Uyo church collapse
- Date: 10 December 2016; 9 years ago
- Location: Uyo, Nigeria;
- Cause: Under investigation
- Deaths: 27 to 160

= Uyo church collapse =

Building collapse in Uyo, Nigeria

On 10 December 2016, the roof of the Reigners Bible Church International, an evangelical congregation, collapsed in Uyo, a city in Akwa Ibom State, Nigeria, during the consecration or ordination of the local bishop. At least 23 people are confirmed to have died in the disaster, with other reports stating numbers as high as 160. Thousands were present at the time of collapse, including government officials and Akwa Ibom governor Udom Gabriel Emmanuel.

==Collapse==
At approximately 11 a.m. (WAT), thirty minutes into the church's Saturday morning programme, the building's roof collapsed from the centre.
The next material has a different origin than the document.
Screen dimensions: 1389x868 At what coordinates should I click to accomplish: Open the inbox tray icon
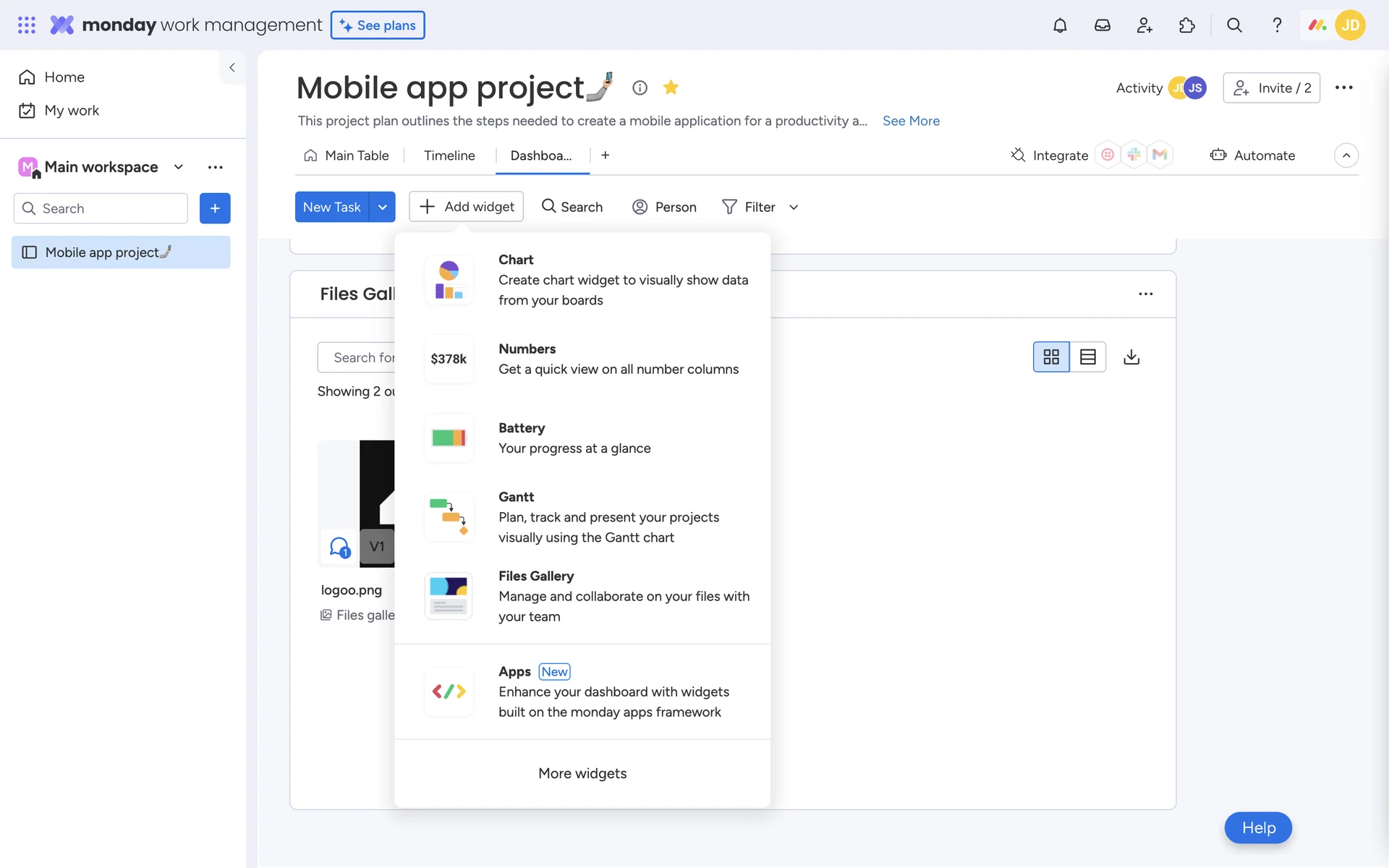click(x=1102, y=25)
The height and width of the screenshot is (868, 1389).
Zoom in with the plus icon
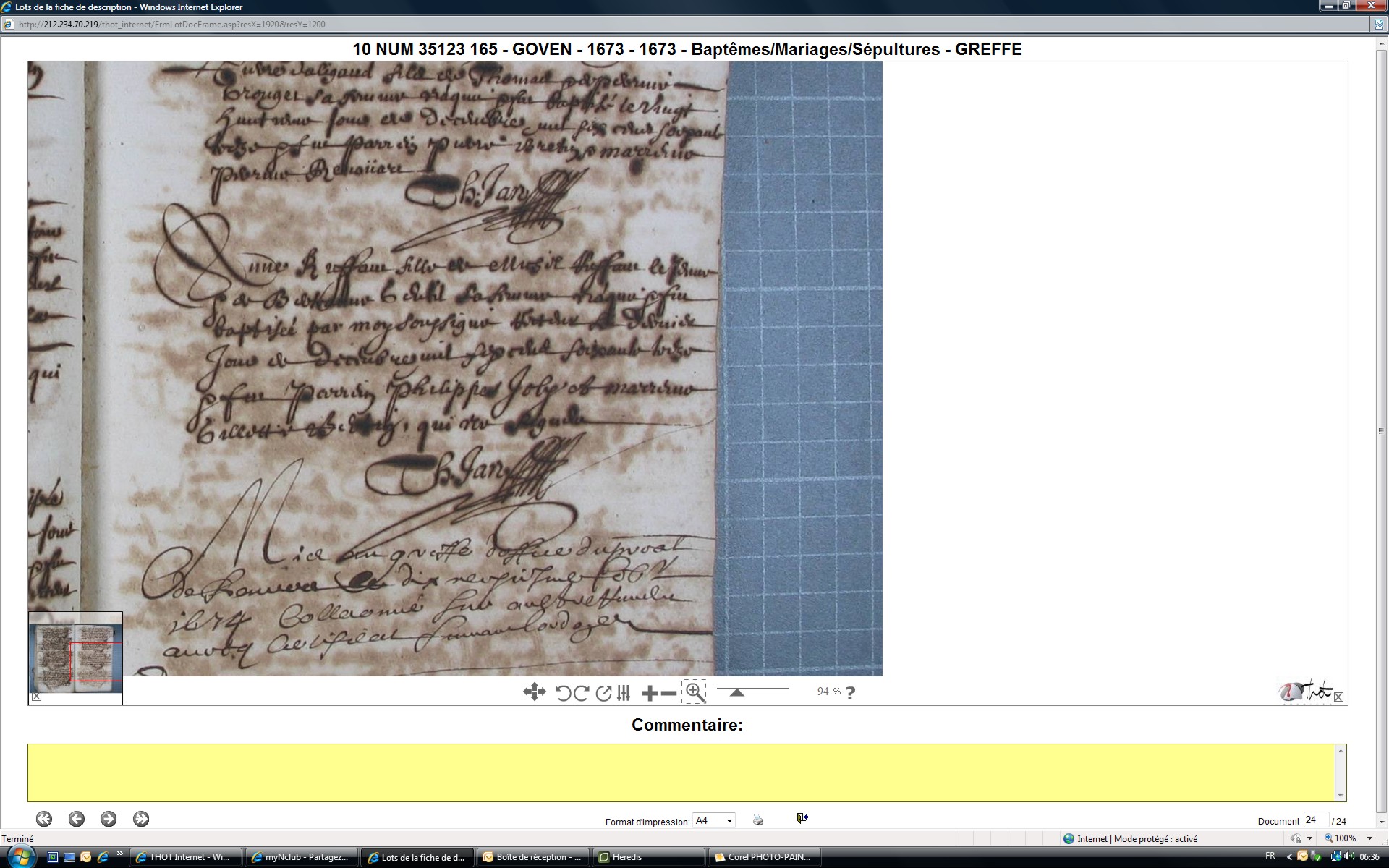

The church had been under construction until shortly before the incident, with some reports stating that work was unfinished at the time of collapse. The construction had been rushed to prepare the church for the ordination of the local bishop. Varying numbers of deaths were reported. The News Agency of Nigeria reported that there were 60 victims, and a rescue official stated that 60 bodies had been retrieved. More than 100 bodies had been seen at the local morgue, and staff at the University of Uyo Teaching Hospital reported 160 killed.